On my list-to-try (though I don't really remember why for any of these, besides the slight possibility that they're be suitably different:
  • "Red Garden"

  • "009-1"

  • "Bakametsu Kikans"... uh.. "Irchani"... uhhh... I can't read my handwriting. Something historical with swords, I think

  • "Tempouib"... uh... not again... "Ayakashi" whatever

  • ...and maybe "Death Note"

I'm not holding out too much hope for any of them, but out of the huge list of what's premiering, those are the few that stood out.

On tap for the weekend, I've got discs for "Sol Bianca", "X" and "Samurai 7". Otherwise, tonight -- the return of the return of "Galact-oh-yeah!" Oh yeah!!

Monday, October 02, 2006

And now for this month's bout of "Post MADLAX Syndrome"...

Subject: Musings
I'm not entirely certain when I finished last night, but when I woke up just before dawn, on my chair, on the screen in front of me was a half-finished blog post. Or, I should say, an intoxicated rambling that was even more incomprehensible than the one I judiciously canned the last time I did this.

Something about "ancient rocks" and voting in "national elections" or something.
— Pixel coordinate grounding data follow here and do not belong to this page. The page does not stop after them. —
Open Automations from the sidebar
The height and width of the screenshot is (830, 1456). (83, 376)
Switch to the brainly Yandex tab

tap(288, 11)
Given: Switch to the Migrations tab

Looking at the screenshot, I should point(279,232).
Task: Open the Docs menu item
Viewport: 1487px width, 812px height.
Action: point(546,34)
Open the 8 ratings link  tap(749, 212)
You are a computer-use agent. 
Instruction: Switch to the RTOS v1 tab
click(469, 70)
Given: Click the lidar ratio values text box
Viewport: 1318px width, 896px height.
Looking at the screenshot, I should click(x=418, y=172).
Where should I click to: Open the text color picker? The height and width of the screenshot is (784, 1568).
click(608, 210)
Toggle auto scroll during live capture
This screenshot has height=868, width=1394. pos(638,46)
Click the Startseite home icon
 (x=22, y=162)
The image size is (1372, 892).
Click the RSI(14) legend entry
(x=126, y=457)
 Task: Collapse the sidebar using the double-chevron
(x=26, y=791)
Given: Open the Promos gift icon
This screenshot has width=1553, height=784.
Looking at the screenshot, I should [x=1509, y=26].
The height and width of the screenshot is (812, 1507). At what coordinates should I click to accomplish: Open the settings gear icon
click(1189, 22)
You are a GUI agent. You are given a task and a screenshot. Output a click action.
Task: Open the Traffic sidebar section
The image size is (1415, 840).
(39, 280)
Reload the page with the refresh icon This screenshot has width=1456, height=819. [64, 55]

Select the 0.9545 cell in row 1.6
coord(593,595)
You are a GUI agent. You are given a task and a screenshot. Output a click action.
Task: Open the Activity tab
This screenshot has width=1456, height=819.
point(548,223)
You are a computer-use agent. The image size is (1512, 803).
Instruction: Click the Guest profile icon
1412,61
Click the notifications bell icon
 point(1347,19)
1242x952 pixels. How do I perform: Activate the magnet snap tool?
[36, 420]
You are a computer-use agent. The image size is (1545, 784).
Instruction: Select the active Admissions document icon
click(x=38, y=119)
Yikes!

Anyway, I have today off, and it's really nice out, so I'll work on clearing up the ol' syndrome with a nice drive along the lakeshore, I think.

Almost done...

Subject: Noir
I really can't say enough good thing about "MADLAX"... really!

There's so many layers of awesomeness going on that I can't even describe how great I feel watching it. Color, timing, character... all the things I've gushed about in the past still play on full-force after these last two years.

And I have one disc left to go. The tears have been shed, the fears have been shelved, and... well, I'm out of puns I can use to make this paragraph rhyme... No matter; I'm still enjoying this evening; 39th birthday notwithstanding...

Anyway, enough wasting time... let's bring on the rest of it already!